Browns’ GM Berry prepared for unique, ‘virtual’ draft
CLEVELAND (AP) — With degrees from Harvard in economics and computer science, Browns general manager Andrew Berry would seem perfectly suited to handle any pitfalls or problems he might encounter in his first NFL draft — a draft like no other.
He’s a one-man IT department.
Cleveland’s new general manager said Friday he’s not worried about the obvious logistical challenges or potential glitches that may arise during the upcoming draft, which has been forced to become a virtual experience for the league due to the COVID-19 global pandemic.
While some football executives and coaches have raised concerns over wireless connections, social-distancing guidelines and even potential hacking during the three-day draft from April 23-25, Berry believes the Browns will be able to handle anything.
“We are going to be prepared and ready to go regardless of the circumstances,” Berry said on a conference call.
“I feel confident that we are going to have a very high-quality draft. We have a really strong support staff that has been working through a number of creative and effective solutions that we have used already throughout the free agency and draft preparation process.
“I have full confidence that we are going to be ready to go here in two weeks.”

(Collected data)
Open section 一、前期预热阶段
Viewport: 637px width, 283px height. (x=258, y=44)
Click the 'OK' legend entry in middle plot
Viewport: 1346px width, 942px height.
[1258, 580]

● What you need to do
Determine whether each of the following statements agrees with the article on the Browns' general manager and the virtual draft: (a) Berry holds Harvard degrees in economics and computer science; (b) the draft is scheduled to last two days; (c) Berry spoke at an in-person press conference. For each, answer yes or no and quote the deciding words of the article.

● Answer section
(a) Yes: "With degrees from Harvard in economics and computer science"
(b) No: "during the three-day draft from April 23-25"
(c) No: "Berry said on a conference call."